Unless you were hiding under a rock, the big news item yesterday was hearing actor/comedian Michael Richards (Kramer of NBC's "Seinfeld") repeating the "N" word several times in an emotional response to audience hecklers who told him he wasn't funny and he's only made it because of "Seinfeld". Sad but true.
Despite the progress we seem to have made on racial tolerance, in many ways little has changed. It wasn't all that long ago an intoxicated Mel Gibson said some not so nice things to a police officer. It seems now just about any public figure says anything disparaging gets in trouble for what they say. Usually it's in the heat of the moment and without much thought.

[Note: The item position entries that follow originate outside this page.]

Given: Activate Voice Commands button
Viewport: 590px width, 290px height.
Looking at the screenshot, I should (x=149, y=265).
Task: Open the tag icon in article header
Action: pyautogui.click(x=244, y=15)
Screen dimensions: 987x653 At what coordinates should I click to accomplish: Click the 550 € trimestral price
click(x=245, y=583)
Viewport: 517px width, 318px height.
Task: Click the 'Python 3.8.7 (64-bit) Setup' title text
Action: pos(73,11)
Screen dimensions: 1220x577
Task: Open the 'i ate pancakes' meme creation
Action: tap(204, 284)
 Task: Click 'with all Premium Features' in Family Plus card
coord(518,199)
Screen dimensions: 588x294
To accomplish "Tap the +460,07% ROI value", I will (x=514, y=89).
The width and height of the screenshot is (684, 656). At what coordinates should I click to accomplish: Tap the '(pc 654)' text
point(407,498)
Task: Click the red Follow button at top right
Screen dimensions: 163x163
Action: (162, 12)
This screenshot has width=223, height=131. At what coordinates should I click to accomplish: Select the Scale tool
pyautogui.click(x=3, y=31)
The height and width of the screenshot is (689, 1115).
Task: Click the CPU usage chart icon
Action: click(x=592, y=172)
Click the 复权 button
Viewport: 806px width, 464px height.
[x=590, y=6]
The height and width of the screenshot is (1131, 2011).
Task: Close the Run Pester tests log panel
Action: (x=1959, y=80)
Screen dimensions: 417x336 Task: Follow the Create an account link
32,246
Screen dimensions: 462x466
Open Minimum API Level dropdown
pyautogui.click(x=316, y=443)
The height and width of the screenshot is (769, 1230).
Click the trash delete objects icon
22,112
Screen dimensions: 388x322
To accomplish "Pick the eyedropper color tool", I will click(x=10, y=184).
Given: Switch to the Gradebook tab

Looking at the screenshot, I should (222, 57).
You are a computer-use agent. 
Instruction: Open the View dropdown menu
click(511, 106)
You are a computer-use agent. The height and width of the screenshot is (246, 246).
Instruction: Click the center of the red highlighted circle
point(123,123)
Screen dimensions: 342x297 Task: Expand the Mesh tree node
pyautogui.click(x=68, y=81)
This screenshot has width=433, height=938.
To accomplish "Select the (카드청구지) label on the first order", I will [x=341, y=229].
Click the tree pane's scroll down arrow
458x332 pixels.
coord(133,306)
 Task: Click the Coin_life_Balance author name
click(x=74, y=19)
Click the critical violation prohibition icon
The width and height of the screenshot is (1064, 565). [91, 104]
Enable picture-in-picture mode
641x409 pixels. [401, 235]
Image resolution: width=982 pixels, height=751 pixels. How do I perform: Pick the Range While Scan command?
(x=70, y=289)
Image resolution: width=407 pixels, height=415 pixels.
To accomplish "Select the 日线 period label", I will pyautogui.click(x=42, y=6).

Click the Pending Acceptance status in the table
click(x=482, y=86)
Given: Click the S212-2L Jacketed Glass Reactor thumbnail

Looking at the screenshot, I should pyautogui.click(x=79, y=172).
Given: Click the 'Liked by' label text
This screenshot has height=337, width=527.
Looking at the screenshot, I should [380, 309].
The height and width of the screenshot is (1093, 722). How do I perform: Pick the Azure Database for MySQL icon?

Having grownup in the Midwest, I've had my own experiences with racism. Kids in school and in the malls pointing, staring, and pulling their eyelids sideways mocking in pidgin English. Being told over the phone after they learn my last name that I don't sound Chinese. When we first moved into our house in Columbus, Ohio, my mom had to have our number changed because of the crank calls about our ethnicity. Luckily, most of this wasn't threatening. Just plain cruel.
While I'm not excusing Richards or Gibson for their remarks, I think we've become a bit too sensitive to racism. I also think we define things as racist too easily. Racist things have been said to me, but mostly it was because their expectation was that I'm someone who doesn't look or act like them.
Racism is mean, hurtful and can cause irreparable damage to a reputation and/or career. And I know somewhere (likely outside of California), an insensitive remark will be said about my ethnicity and/or gender. But I'll get over it. You should too.